Getting signs confused is a natural tendency once your baby’s vocabulary has reached a certain level. Your baby might sign MILK for WATER or BIRD for CAT and so forth. Not to worry, this will resolve itself in time and is no different than what happens with spoken words.
Simply carry forward with your program and correct signs by modeling the right way to sign yourself. This can sometimes be a challenge when your baby signs out of context but often your baby will use signs that appear similar. In other situations your baby will use the same types of signs that fall within the same context. For example MILK and WATER are both types of drinks so your baby might do them while at the dinner table. What gives away their intension is that their milk is right there in front of them. Chances are good that your baby wants something they can see rather than something that isn’t present. This goes for other signs too, not just foods. If the object is nearby, usually within eyeshot, chances are better that they’re signing that rather than something that isn’t around. If you give you baby milk, and they he refuses it, then move onto the next logical culprit – water.

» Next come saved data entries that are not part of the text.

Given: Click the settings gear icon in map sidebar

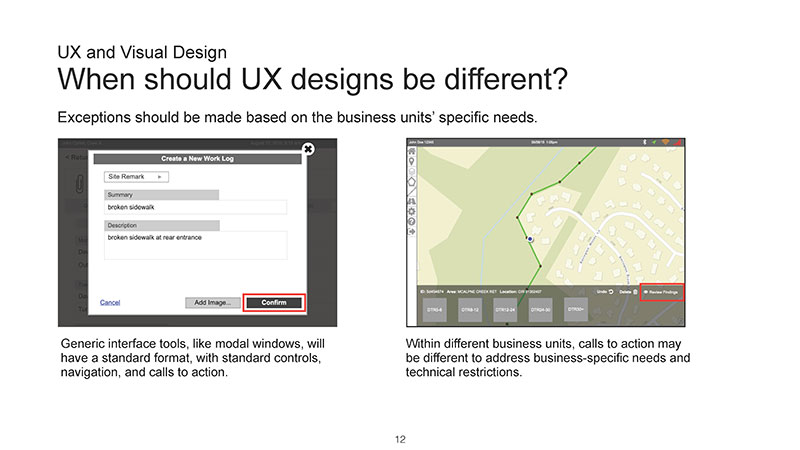Looking at the screenshot, I should 412,209.
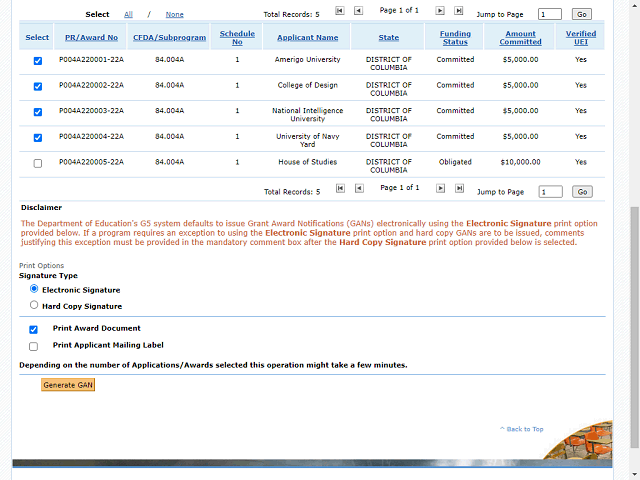Screen dimensions: 640x480
Task: Enable Print Applicant Mailing Label
Action: [34, 346]
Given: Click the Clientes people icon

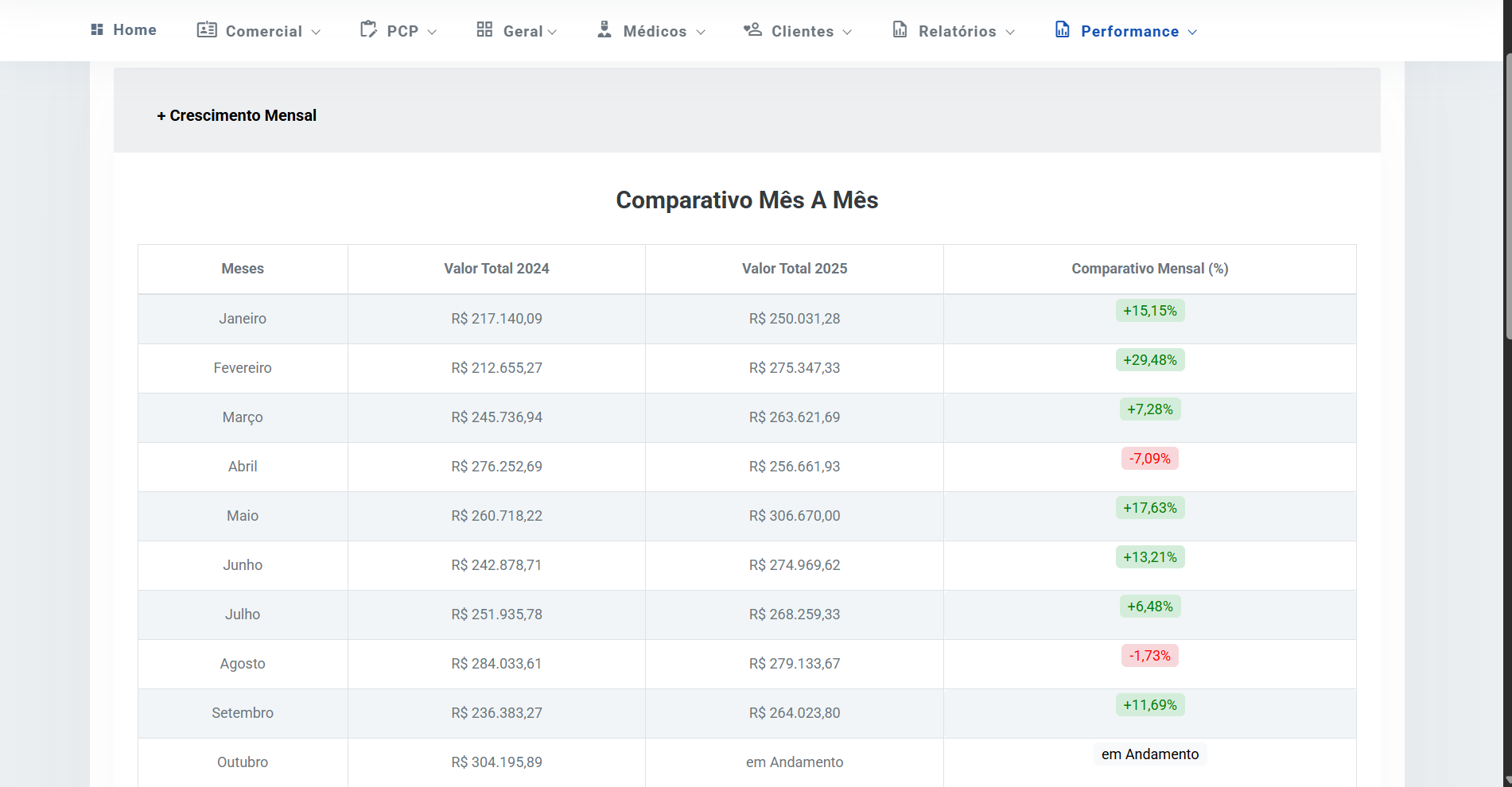Looking at the screenshot, I should (752, 29).
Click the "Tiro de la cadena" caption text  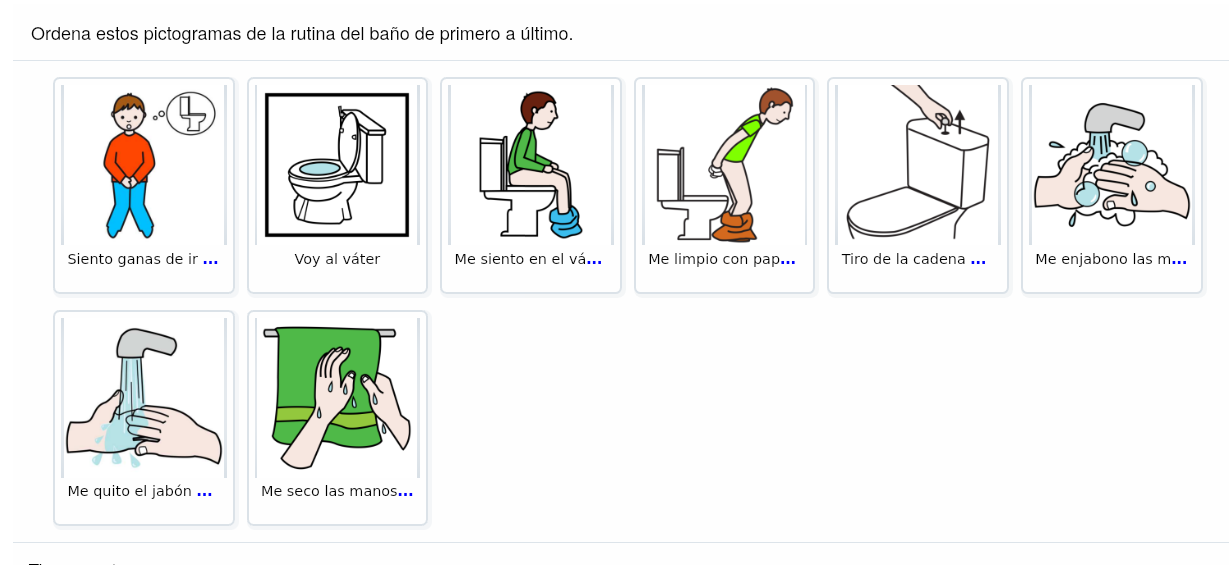(x=904, y=259)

When your baby signs something start off by assuming that they are signing what they really want and start a conversation about it. Usually by starting a conversation or offering it, your baby is quick to change their tune. So you might say “Oh, you want WATER, are you sure you want WATER. Maybe you want MILK, the MILK that’s right there on the table? Would you like some MILK instead?” Often, your baby will discover on their own that the sign they were doing wasn’t correct, and will then do the right sign. Alternatively, you can offer both at the same time as a test to discover if they really are confusing signs. If they’ve been mistaken then repeat the correct sign and the incorrect sign and show them which is which. Make a note of which signs are being confused for which and put some extra emphasis on them as you move along.

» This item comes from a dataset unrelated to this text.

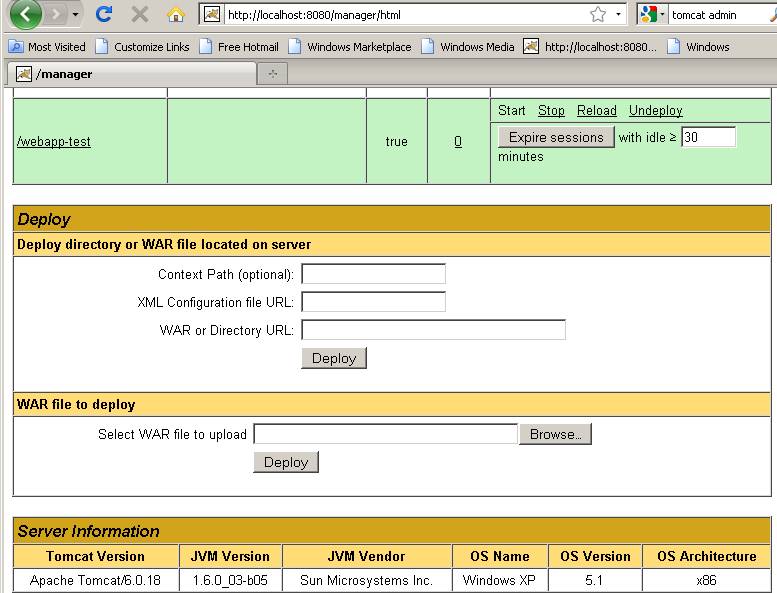
Task: Click the Google search engine icon
Action: click(648, 15)
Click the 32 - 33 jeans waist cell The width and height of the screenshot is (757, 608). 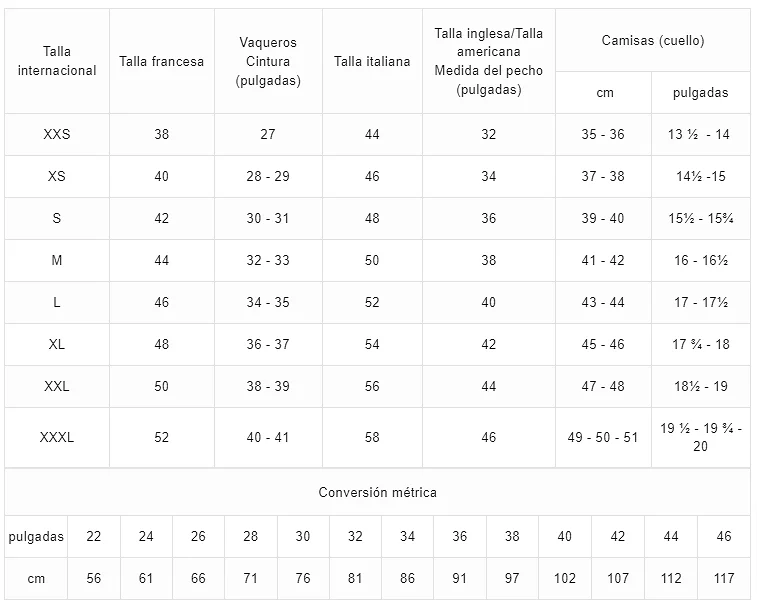tap(268, 260)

The bottom line when it comes to sign confusion is to avoid giving your baby what you assume it is that they want, instead, give them exactly what they are signing instead. Assuming your baby wants something, when your baby signs something different, tells your baby that whatever they sign has no bearing on the results. It also tells your baby that signs have multiple meanings, which isn’t always true. Rewarding signs randomly also increases the likelihood they’ll be confused in the future, so take steps early to prevent this trend from forming.